Connective (or Supporting) Tissues
- provide structural, metabolic and defensive support within other tissues and organs
- generally have few cells compared to other tissues
- occur in many different forms with diverse physical properties
- in their supporting role for epithelia are referred to as the stroma
- can be classified into the following categories
- Fibrocollagenous tissues
- Adipose tissue
- Cartilage
- Bone
- Blood
Two major components of connective tissues:
- Cells
- Extracellular matrix
1. Cells
- are embryologically derived from mesoderm.Mesenchymal cells are stem cells in the adult which retain the capability to differentiate into any cell type derived from mesoderm.
Differentiated cells of connective tissue include:
- fibroblasts- common in many types of connective tissue
- chondroblasts / chondrocytes (mature form) in cartilage
- osteoblasts / osteocytes in bone
- adipocytes- fat storing and metabolising cells
- blood cells.
2. Extracellular matrix of supporting tissue
- is produced by connective tissue cells
- defines the structural properties of the tissue
- is comprised of ground substance and fibres
Ground substance
- forms a semi-fluid gel through which metabolites can diffuse
- contains carbohydrates in chains (glycosaminoglycans- GAGs) and complexes
formed by linkages to proteins (proteoglycans) as well as fluid components
with dissolved substances including nutrients, electrolytes, gases and hormones
- Structural glycoproteins in ground substance have many functions including
the following:
- adhesion of cells to extracellular matrix (laminin and fibronectin)

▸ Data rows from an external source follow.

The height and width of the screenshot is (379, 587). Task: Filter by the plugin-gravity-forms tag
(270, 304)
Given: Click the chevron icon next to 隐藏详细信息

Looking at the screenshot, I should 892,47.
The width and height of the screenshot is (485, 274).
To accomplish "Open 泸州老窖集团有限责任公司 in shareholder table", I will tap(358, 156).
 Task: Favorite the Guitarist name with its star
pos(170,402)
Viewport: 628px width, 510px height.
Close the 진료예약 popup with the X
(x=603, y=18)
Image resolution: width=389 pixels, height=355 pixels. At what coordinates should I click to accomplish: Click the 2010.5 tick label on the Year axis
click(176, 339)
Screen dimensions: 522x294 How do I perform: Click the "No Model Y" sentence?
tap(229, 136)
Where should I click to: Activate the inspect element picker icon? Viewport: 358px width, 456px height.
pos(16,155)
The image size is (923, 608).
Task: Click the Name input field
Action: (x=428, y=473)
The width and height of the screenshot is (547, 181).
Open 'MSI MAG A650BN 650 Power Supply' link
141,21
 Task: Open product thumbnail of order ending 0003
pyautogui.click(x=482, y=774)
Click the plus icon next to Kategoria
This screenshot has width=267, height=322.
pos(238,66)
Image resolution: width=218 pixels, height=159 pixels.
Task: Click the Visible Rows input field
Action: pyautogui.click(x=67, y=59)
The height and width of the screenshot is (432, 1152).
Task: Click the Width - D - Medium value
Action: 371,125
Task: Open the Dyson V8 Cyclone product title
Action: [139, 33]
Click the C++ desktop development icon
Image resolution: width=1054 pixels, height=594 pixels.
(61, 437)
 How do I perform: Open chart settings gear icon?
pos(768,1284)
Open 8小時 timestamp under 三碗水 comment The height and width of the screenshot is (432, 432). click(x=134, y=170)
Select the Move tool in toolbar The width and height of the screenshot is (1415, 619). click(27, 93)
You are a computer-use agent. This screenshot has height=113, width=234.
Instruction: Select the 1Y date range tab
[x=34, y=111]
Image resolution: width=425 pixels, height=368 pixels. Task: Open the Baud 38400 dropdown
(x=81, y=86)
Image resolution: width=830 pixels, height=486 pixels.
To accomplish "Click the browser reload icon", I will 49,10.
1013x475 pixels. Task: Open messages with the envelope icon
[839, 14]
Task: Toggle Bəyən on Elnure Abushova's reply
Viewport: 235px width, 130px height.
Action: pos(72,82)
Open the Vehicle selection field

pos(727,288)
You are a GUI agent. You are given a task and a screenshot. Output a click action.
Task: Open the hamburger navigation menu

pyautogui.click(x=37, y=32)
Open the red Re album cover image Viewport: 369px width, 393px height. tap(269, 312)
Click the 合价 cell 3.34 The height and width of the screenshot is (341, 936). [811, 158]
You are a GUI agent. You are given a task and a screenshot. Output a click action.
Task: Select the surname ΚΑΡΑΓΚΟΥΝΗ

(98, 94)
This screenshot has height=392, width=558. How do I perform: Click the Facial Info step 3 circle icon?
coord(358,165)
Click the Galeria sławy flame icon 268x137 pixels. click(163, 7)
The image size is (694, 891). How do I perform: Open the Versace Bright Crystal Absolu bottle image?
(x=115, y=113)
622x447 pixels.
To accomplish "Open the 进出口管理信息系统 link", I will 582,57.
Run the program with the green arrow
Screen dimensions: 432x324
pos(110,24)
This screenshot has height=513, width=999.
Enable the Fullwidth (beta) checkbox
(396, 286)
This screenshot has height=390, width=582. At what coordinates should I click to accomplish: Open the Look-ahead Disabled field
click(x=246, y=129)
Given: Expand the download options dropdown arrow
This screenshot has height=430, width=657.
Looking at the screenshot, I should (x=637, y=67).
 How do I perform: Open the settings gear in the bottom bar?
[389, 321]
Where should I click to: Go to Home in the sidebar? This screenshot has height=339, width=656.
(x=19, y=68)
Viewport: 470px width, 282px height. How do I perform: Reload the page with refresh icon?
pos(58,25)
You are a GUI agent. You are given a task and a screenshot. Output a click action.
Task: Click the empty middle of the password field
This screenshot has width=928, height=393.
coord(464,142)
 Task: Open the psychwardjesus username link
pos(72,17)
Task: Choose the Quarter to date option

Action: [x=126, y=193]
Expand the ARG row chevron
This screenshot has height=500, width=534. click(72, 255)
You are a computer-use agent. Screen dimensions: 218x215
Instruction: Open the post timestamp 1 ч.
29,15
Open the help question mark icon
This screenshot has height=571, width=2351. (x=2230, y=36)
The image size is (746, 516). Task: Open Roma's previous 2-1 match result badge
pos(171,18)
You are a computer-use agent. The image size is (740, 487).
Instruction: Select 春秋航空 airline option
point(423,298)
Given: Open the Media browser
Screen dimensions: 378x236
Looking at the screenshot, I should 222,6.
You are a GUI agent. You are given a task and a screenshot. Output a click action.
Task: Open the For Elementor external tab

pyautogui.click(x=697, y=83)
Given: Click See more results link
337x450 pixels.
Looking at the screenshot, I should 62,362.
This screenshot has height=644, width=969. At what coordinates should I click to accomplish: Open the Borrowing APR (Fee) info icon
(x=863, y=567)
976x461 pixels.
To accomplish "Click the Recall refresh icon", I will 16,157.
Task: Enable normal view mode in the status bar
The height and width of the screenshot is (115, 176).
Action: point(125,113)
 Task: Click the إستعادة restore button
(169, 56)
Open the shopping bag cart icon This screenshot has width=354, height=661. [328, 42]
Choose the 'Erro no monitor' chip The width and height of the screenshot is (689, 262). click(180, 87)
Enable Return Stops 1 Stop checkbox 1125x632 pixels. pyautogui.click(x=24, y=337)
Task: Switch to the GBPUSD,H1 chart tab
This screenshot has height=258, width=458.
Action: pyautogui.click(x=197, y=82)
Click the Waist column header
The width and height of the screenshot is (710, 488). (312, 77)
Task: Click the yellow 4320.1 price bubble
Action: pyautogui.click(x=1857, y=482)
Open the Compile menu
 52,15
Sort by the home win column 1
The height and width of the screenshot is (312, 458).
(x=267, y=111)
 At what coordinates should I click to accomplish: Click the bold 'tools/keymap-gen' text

- control of fibre organisation (fibrillin)
- regulation of calcium binding and calcification in bone
Fibres
Three main types:
1. Collagen
2. Reticular
3. Elastic
- Collagen
- is the most common protein in the body
- is secreted by fibroblasts as the precursor tropocollagen which polymerizes to form collagen
- occurs in many variant types (>18)
Types I, II and III polymerize to form rope-like fibrils
Type I - provides tensile strength in dense connective tissues of the skin dermis, tendons and ligaments, also loose supportive tissue and bone.
Type II - predominant form in hyaline and elastic cartilage.
Type III - makes up reticular fibres (see below)
Type IV collagen forms a meshwork structure rather than distinct fibrils and
is an important constituent of basement membranes.
- Reticular fibres
- are delicate fibres made of type III collagen
- are found in most fibrocollagenous tissues. They form a mesh or framework
that supports the basement membrane and are the major fibre type in the
walls of small blood vessels. In reticular tissue, reticular fibres act
as scaffolding for highly cellular organs such as the liver, bone marrow
and lymphoid tissues.
- Elastic fibres
- are formed from elastin (secreted by fibroblasts and chondroblasts)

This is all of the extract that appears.